Letters to the Editor

Letter to the editor: PenMet parks make Gig Harbor better

Posted on October 24th, 2023 By: Laurel Kingsbury

I grew up in Tacoma, my husband in Gig Harbor, and 12 years ago when we were living in Tacoma but looking to buy a home together we had quite the debate as to which location we should settle in. When the perfect-for-us house became available in the Harbor the debate was settled and over the bridge we went. We had a 10 month old baby and were expecting our second and although everything was new and not quite familiar to me, I knew we were lucky to have found a house to call our own in a neighborhood where we could put down roots.

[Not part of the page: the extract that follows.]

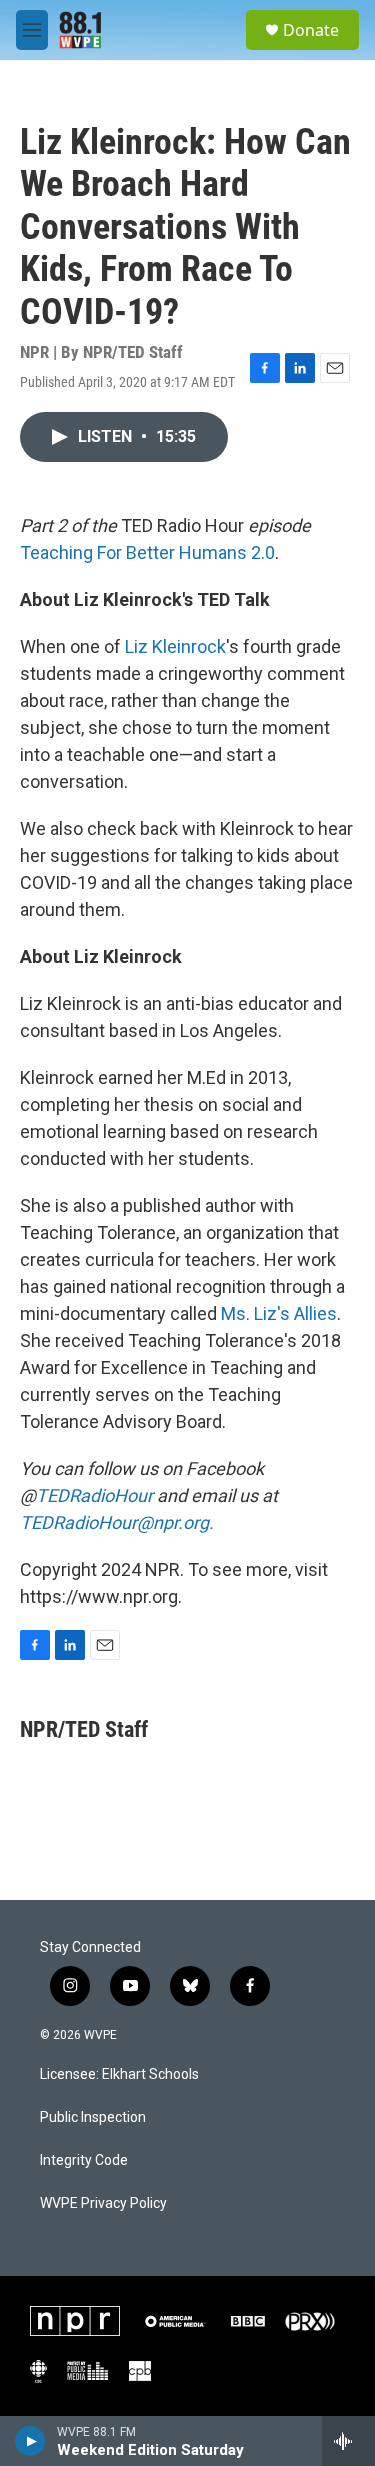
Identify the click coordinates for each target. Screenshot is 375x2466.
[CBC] (38, 2371)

We landed near Sehmel Homestead Park, PenMet’s flagship park. That first weekend here we hit the trails through the woods over the meadow past the Master Gardens, beyond the ball fields and up to the playground. I was filled with a sense of joy, satisfaction and reassurance that we had indeed ended up in the right place.

What an amazing park!

And for the next 12 years the recreation and park activity that PenMet has maintained, sustained and provided has played a crucial role in creating and cementing a sense of home and community here in Gig Harbor for me and my family. The dog park, Narrows Beach, De Molay, summer camps, STEM classes, festivals, soccer, basketball, gymnastics, more summer camps, Rosedale Hall, Cookies with Mrs. Clause, Arletta Schoolhouse, concerts, pickleball, trails, trails and more trails and soon a beautiful, modern indoor recreation center — all of it and much, much more add up to create an incalculable value added to our home, our community and the life we are building here.

I’m so grateful we made the choice to purchase a home here on this side of the bridge, and PenMet Parks plays no small factor in why I’m satisfied, happy and content to call this place home.

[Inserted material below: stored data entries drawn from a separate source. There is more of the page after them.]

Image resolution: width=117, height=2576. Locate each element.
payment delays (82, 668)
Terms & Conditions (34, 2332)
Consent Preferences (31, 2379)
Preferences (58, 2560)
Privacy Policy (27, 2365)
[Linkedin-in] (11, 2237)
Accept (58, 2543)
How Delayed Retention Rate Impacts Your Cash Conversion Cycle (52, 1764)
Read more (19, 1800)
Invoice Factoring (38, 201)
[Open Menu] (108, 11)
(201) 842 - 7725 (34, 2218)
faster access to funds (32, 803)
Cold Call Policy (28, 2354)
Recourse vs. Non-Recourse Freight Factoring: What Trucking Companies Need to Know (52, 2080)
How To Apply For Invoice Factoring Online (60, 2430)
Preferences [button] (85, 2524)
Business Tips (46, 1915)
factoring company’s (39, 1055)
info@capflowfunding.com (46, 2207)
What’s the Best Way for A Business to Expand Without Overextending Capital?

As you may or may not know, there is a levy lid lift on the ballot for PenMet. I personally believe it is crucial for this to pass, however unfortunately, there have been some misleading and misguided messaging surrounding the subject. So I thought it might be easiest if I included some of the frequently asked questions, and encourage everyone to check out PenMet’s website to find accurate information before you decide which way to vote.

Q: What is the expected levy amount over the next six years?

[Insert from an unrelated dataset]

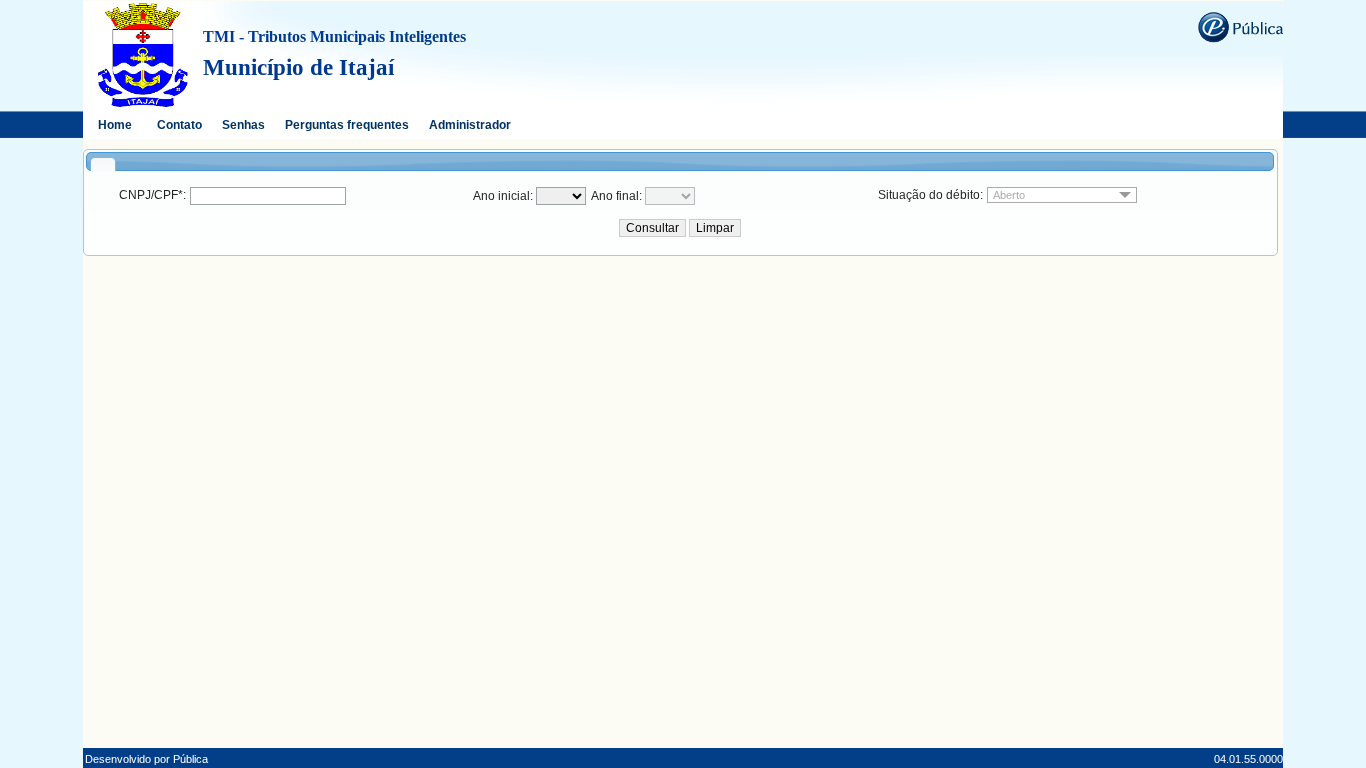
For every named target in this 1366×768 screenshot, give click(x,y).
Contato (179, 125)
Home (115, 125)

A: The additional revenue is actually a projected range – anywhere from about $13.8 million if assessed values remain flat, up to $24.6 million based on the 6% maximum levy lid lift. For context, the 2024 assessed values have been established at 1.1%. This funding accounts for more than 80% of the District’s general fund revenue.

Q: What is the threshold for the levy to pass in November, and what kind of fiscal impact would the District face if the levy renewal fails?

A: The levy would pass if a simple majority of residents vote in favor of the levy renewal. If it fails, the District’s annual levy limit would be capped at 1% under state law. This could result in a 28% reduction in revenue compared to the 2017 rate, impacting our parks, basic services, and capital investments.

Q: Why do they need these funds?

A: These funds are essential to sustain parks and recreation programs at current service levels and fulfill the priorities established by the community. Our community has identified the need for more amenities, access to trails, forests, saltwater shorelines, and programming for all ages and abilities. It’s about providing access and opportunities for everyone in our community.

Q: If the District’s levy is approved in November, how is this not a new tax and a burden on taxpayers?

A: The District is only asking residents to renew the levy approved by voters in 2004 and again in 2017. This levy has been the cornerstone of the District’s funding for years.

Q: If voters in 2017 approved a levy rate of $.75 per $1,000 of assessed value, how is it that the levy rate eroded over the last six years?

A: This erosion is tied to state constitutional limits on annual levy increases. The 1% annual limit on levy increases, coupled with increases in property values, has caused the levy rate to drift downward.

I’m so grateful to live in this community, and having a robust, thriving, and exceptional park district is a cornerstone of that gratitude. I believe that what PenMet has been able to provide and maintain is a testament to our collective dedication to recreation, nature, and the well-being of all who call Gig Harbor home.